[Items listed in a dataset]
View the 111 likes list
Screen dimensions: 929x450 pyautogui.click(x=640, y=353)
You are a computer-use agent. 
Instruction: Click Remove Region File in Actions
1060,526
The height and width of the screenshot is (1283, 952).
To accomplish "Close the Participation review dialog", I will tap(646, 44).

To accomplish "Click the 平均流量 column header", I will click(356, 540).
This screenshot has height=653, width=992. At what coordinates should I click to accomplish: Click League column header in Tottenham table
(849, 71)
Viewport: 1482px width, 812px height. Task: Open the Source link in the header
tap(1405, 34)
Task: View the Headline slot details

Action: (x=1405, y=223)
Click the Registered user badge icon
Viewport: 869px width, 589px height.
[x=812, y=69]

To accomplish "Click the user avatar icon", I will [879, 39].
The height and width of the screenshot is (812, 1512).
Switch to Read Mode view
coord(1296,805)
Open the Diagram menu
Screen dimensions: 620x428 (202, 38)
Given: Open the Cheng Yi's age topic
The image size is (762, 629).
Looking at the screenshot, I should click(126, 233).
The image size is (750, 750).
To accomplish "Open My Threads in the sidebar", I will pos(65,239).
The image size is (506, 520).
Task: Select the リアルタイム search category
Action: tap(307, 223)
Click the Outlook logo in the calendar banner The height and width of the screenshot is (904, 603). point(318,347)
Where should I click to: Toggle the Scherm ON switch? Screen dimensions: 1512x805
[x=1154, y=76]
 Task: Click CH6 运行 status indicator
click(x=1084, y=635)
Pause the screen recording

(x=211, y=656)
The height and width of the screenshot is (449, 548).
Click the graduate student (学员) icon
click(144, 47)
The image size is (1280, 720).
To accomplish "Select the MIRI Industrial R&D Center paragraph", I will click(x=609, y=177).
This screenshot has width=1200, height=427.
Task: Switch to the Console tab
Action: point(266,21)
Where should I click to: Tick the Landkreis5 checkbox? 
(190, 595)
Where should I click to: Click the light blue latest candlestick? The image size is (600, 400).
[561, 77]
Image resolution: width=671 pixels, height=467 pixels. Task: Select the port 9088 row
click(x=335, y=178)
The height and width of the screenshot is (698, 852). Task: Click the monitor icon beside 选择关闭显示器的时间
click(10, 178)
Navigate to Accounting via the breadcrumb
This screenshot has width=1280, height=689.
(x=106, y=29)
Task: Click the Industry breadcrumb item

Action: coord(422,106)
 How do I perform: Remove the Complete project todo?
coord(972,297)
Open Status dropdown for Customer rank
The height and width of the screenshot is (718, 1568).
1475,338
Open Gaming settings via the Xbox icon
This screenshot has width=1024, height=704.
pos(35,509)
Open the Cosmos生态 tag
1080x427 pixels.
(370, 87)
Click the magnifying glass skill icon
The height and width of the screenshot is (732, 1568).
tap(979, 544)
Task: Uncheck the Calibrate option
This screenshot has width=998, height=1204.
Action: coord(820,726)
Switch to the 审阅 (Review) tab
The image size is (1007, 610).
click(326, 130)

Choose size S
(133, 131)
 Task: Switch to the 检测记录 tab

**WORK ITEM**
Copy every record precisely, omitting nothing.

**RESULT**
View the 111 likes list
Screen dimensions: 929x450 pyautogui.click(x=640, y=353)
You are a computer-use agent. 
Instruction: Click Remove Region File in Actions
1060,526
The height and width of the screenshot is (1283, 952).
To accomplish "Close the Participation review dialog", I will tap(646, 44).

To accomplish "Click the 平均流量 column header", I will click(356, 540).
This screenshot has height=653, width=992. At what coordinates should I click to accomplish: Click League column header in Tottenham table
(849, 71)
Viewport: 1482px width, 812px height. Task: Open the Source link in the header
tap(1405, 34)
Task: View the Headline slot details

Action: (x=1405, y=223)
Click the Registered user badge icon
Viewport: 869px width, 589px height.
[x=812, y=69]

To accomplish "Click the user avatar icon", I will [879, 39].
The height and width of the screenshot is (812, 1512).
Switch to Read Mode view
coord(1296,805)
Open the Diagram menu
Screen dimensions: 620x428 (202, 38)
Given: Open the Cheng Yi's age topic
The image size is (762, 629).
Looking at the screenshot, I should click(126, 233).
The image size is (750, 750).
To accomplish "Open My Threads in the sidebar", I will pos(65,239).
The image size is (506, 520).
Task: Select the リアルタイム search category
Action: tap(307, 223)
Click the Outlook logo in the calendar banner The height and width of the screenshot is (904, 603). point(318,347)
Where should I click to: Toggle the Scherm ON switch? Screen dimensions: 1512x805
[x=1154, y=76]
 Task: Click CH6 运行 status indicator
click(x=1084, y=635)
Pause the screen recording

(x=211, y=656)
The height and width of the screenshot is (449, 548).
Click the graduate student (学员) icon
click(144, 47)
The image size is (1280, 720).
To accomplish "Select the MIRI Industrial R&D Center paragraph", I will click(x=609, y=177).
This screenshot has width=1200, height=427.
Task: Switch to the Console tab
Action: point(266,21)
Where should I click to: Tick the Landkreis5 checkbox? 
(190, 595)
Where should I click to: Click the light blue latest candlestick? The image size is (600, 400).
[561, 77]
Image resolution: width=671 pixels, height=467 pixels. Task: Select the port 9088 row
click(x=335, y=178)
The height and width of the screenshot is (698, 852). Task: Click the monitor icon beside 选择关闭显示器的时间
click(10, 178)
Navigate to Accounting via the breadcrumb
This screenshot has width=1280, height=689.
(x=106, y=29)
Task: Click the Industry breadcrumb item

Action: coord(422,106)
 How do I perform: Remove the Complete project todo?
coord(972,297)
Open Status dropdown for Customer rank
The height and width of the screenshot is (718, 1568).
1475,338
Open Gaming settings via the Xbox icon
This screenshot has width=1024, height=704.
pos(35,509)
Open the Cosmos生态 tag
1080x427 pixels.
(370, 87)
Click the magnifying glass skill icon
The height and width of the screenshot is (732, 1568).
tap(979, 544)
Task: Uncheck the Calibrate option
This screenshot has width=998, height=1204.
Action: coord(820,726)
Switch to the 审阅 (Review) tab
The image size is (1007, 610).
click(326, 130)

Choose size S
(133, 131)
 Task: Switch to the 检测记录 tab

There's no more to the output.